*** The input ***
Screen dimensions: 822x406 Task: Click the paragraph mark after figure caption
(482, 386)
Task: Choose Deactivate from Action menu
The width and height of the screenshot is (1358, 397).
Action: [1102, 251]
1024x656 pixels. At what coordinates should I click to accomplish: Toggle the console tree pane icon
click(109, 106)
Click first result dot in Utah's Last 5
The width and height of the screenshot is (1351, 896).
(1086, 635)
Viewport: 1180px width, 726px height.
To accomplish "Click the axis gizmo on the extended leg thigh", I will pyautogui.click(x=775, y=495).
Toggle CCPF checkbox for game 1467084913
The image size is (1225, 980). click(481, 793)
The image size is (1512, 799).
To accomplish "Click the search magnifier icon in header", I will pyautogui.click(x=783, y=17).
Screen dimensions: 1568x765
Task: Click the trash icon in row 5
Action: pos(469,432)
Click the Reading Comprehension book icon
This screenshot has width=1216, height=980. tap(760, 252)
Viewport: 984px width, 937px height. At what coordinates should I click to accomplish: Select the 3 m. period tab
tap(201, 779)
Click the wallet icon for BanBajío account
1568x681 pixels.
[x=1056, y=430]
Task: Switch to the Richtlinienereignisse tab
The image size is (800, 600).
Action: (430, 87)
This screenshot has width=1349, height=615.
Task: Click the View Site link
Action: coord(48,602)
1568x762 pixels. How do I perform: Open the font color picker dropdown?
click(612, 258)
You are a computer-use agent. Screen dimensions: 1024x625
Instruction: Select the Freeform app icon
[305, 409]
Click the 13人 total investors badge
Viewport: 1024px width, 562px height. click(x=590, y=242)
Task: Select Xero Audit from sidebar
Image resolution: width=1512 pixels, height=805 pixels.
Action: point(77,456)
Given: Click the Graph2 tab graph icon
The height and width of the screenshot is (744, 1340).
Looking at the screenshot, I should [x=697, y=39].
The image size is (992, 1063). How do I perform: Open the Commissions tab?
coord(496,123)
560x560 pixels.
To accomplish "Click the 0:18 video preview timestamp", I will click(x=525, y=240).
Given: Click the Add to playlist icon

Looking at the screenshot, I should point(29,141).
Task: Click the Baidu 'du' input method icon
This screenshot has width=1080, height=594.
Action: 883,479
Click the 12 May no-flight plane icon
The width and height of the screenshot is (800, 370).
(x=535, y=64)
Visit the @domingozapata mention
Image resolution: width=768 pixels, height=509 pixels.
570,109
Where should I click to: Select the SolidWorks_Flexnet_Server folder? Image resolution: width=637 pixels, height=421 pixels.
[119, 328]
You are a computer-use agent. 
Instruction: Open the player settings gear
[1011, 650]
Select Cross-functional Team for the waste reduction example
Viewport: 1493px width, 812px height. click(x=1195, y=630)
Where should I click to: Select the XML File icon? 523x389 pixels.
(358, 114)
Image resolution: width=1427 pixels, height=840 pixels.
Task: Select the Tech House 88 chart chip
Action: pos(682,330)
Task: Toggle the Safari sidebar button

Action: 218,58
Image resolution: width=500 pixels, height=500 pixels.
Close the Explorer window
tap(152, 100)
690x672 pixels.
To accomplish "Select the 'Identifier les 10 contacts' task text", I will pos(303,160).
***
Copy out the rows that begin at the one containing "Task: Choose Deactivate from Action menu" and end after the one containing "click(109, 106)", requests included, with -148 added to every coordinate in the answers.

Task: Choose Deactivate from Action menu
The width and height of the screenshot is (1358, 397).
Action: [954, 103]
1024x656 pixels. At what coordinates should I click to accomplish: Toggle the console tree pane icon
click(-39, -42)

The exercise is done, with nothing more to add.